On peut s'interroger sur le choix de la notion de renseignement, dans la mesure où celle d'information correspond mieux à la terminologie utilisée de la communication. On observera par ailleurs l'ambiguïté de cet emploi, en l'absence de toute précision sur les formes des renseignements prohibés : une image est-elle un renseignement ?

On peut craindre que la limitation de l'interdiction de publication aux seuls renseignements " concernant l'identité " ne soit insuffisante pour protéger le mineur victime d'une infraction. Il semblerait utile d'interdire en outre la divulgation d'informations permettant l'identification du mineur concerné.

On observera enfin que le délit n'est pas constitué quand l'information est diffusée à la demande du procureur de la République, du juge d'instruction ou du juge des enfants, afin de faciliter certaines enquêtes.

II. Position de l'Assemblée nationale

L'Assemblée nationale a adopté cet article avec un amendement de précision interdisant expressément la diffusion de l'image d'un mineur victime d'une infraction.

III. Position de la commission

Votre commission a adopté un amendement proposant une nouvelle rédaction de cet article et ayant pour objet :

- de regrouper en un seul article les dispositions relatives à la publication d'informations concernant des mineurs proposées par l'article 27 et celles reprises à l'article 27 bis (nouveau) ;

- d'insérer ou de maintenir l'ensemble de ces dispositions dans la loi de 1881 ;

- d'harmoniser la rédaction de cet article avec celle proposée, à l'article 26, pour l'article 39 quinquies de cette loi.

Article 27 bis (nouveau)
(Art. 81-1 (nouveau) du code de procédure pénale)

Dossier de personnalité de la victime

I. Position de l'Assemblée nationale

Cet article additionnel prévoit, afin de protéger les droits de la victime, que le juge d'instruction peut procéder à tout acte lui permettant d'évaluer le préjudice subi par la victime ou de recueillir des renseignements sur sa personnalité.

II. Position de la commission

Votre commission s'en remet sur cet article, qui ne concerne pas les rapports entre justice et communication, aux conclusions de la commission des lois saisie au fond.

Article 27 ter nouveau
(Art. 227-24-2 nouveau du code pénal)

Diffusion de renseignements concernant l'identité
d'un mineur fugueur ou d'un mineur qui s'est suicidé

I. Position de l'Assemblée nationale

Cet article a été inséré dans le projet de loi par un amendement adopté à l'initiative du rapporteur de la commission des lois de l'Assemblée nationale.

Il abroge les articles 39 bis et 39 ter de la loi de 1881, et transpose dans le code pénal leur dispositif, qui interdit la diffusion de renseignements concernant l'identité d'un mineur fugueur, d'un mineur délaissé ou d'un mineur s'étant suicidé.
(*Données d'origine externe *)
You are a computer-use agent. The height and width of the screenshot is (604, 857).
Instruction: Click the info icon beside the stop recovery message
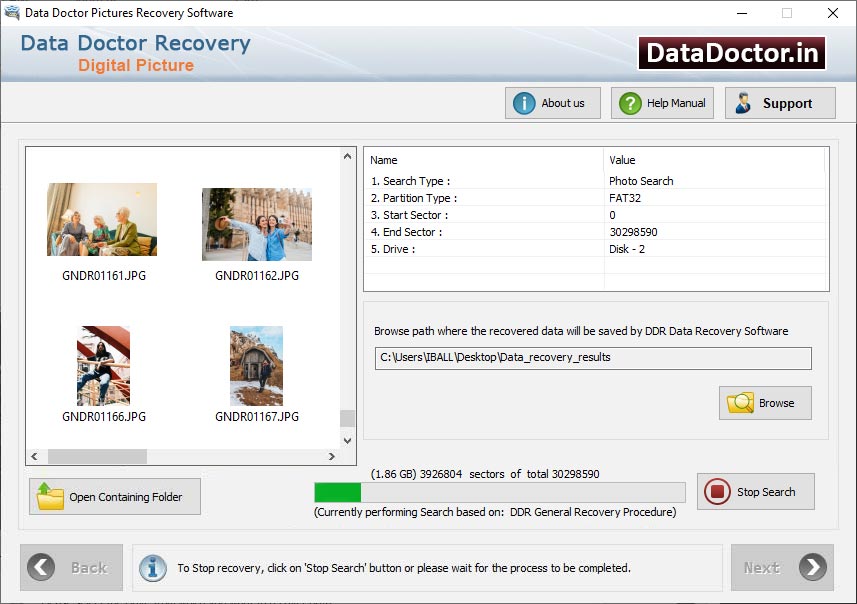coord(152,567)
Sa rédaction, alignée sur celle des articles 26 et 27, appelle les mêmes commentaires :

- il est préférable de viser la publication plutôt que la diffusion ;

- l'expression " quel qu'en soit le support " est redondante ;

- la notion de " renseignements concernant l'identité " n'est guère satisfaisante, car elle autoriserait la divulgation de renseignements permettant l'identification du mineur, sans pour autant donner son identité.

Ajoutons que la notion d'exposition d'un mineur ne figure plus dans les articles 227-1 et 227-2 du code pénal, et ne devrait donc pas figurer dans ce texte, et que la mention du préfet du département parmi la liste les autorités susceptibles d'autoriser la publication de renseignements est devenue obsolète depuis que la protection de l'enfance en danger a été confiée au président du conseil général.

Notons enfin que l'abrogation des articles 39 bis et 39 ter de la loi de 1881 va au bout de la logique qui consiste à opérer une sorte de pillage de la loi de 1881 afin de masquer l'absence d'idées nouvelles dans le projet de loi.

II. Position de la commission

En conséquence de l'amendement adopté à l'article 27 votre commission a adopté un amendement de suppression de cet article.

*

* *

Sous réserve de l'adoption des amendements proposés, la commission des affaires culturelles a donné un avis favorable à l'adoption des dispositions du chapitre IV du titre Ier et du chapitre Ier du titre II du projet de loi.